The title is rather vague, so my apologies there.
What I'm wanting to do is this:
I have three numbers per data set. X, Y, and Z. They are always positive and Z is a power of 2. I need to interpolate between X and Y, Z times. The distance from X to Y per interpolation is the percentage of the current iteration divided by Z. The return of the interpolation is then rounded using round to nearest. I then need to count how many of each result exists per data set.
Something like this: n(i) = Round(x + (y - x) * (i / (Z-1)))
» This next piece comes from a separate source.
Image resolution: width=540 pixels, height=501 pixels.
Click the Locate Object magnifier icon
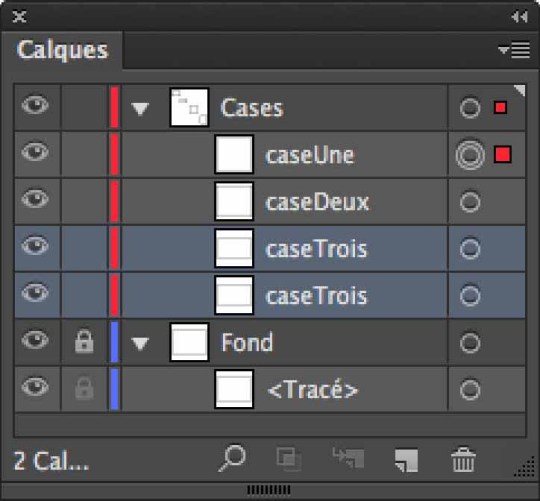tap(232, 458)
Example (only going 3 decimals out for simplicity):
X, Y, Z
3, 5, 8
Values without rounding:
3.000 3.286 3.571 3.857 4.143 4.429 4.714 5.000
Values with rounding:
3 3 4 4 4 4 5 5
End goal:
2 3's, 4 4's, 2 5's.
This, I can do just fine. What I want to do, however, is figure out there are 2 3's, 4 4's, and 2 5's (in that order) without having to actually interpolate 8 times as the example shows. In reality, the numbers are more like 291, 3472, 8192; and I need to handle thousands of these reasonably fast.
How can I do this without iterating Z times per data set?
Edit: Y is not always larger than X. In the example, if it went 5, 3, 8.. I'd have wanted to know there were 2 5's, 4 4's, and 2 3's in that order instead.